But there is virtually no supervision on how the money is spent – and as a result much of it is going into the pockets of the people running the schemes. How do I know the government is only interested in finding excuses to take people off the unemployment register? Alan Clark, the former Employment Minister, recently said so in his published diaries.
The great training robbery is a national scandal which betrays those in our society who desperately need help.
I have discovered one private company making vast profits from the Government’s new Training For Work scheme – financed by the Employment department from taxes.
The company has doubled in a year and now operates training centres all over the country.

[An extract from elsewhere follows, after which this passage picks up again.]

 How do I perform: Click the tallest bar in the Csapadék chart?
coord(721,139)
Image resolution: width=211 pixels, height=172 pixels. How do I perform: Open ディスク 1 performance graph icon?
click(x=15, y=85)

But its schemes are a joke, with trainees coming in for half an hour a week to sign a timesheet or being left lounging around with nothing to do. Directors of Training and Business Group PLC run a fleet of posh cars costing hundreds of thousands of pounds.
At Least one boss gets more than £400,000 a year and a fat pension.
Yet the firm’s centres – known as “Training and Business Factories” – are partly manned by people on the dole who they are supposed to be training. The trainees get an extra £10 a week on top of unemployment benefit for joining a scheme, but the company is paid £40 a head every week for training them.
A Mirror reporter went along pretending to be unemployed, and had been there five minutes when he was asked to run a computer course.
The whistle has been blown on the firm’s failings by one of its former employees – project manager Margaret Fowler.
At first she was afraid to speak out because she feared it would open a can of worms”. Fowler worked for the Widnes Cheshire, “factory” and was disgusted at the waste of public money.
“The company gets £40 a week per participant to keep kids in a room from 9-4pm each day with no hope of a job at the end of it,” she says bitterly.
She was hired to train people in theatre skills at a meagre £9,000 a year and put on productions of Pink Floyd’s pop musical The Wall and a play about Frankenstein. But she says: “We were provided with no lights and there were no musical instruments.”
A Mirror reporter visited the Widnes premises situated in a rundown Pentecostal church. There was no evidence of people being trained. Only a dozen youngsters were there, though it has 200 on its books.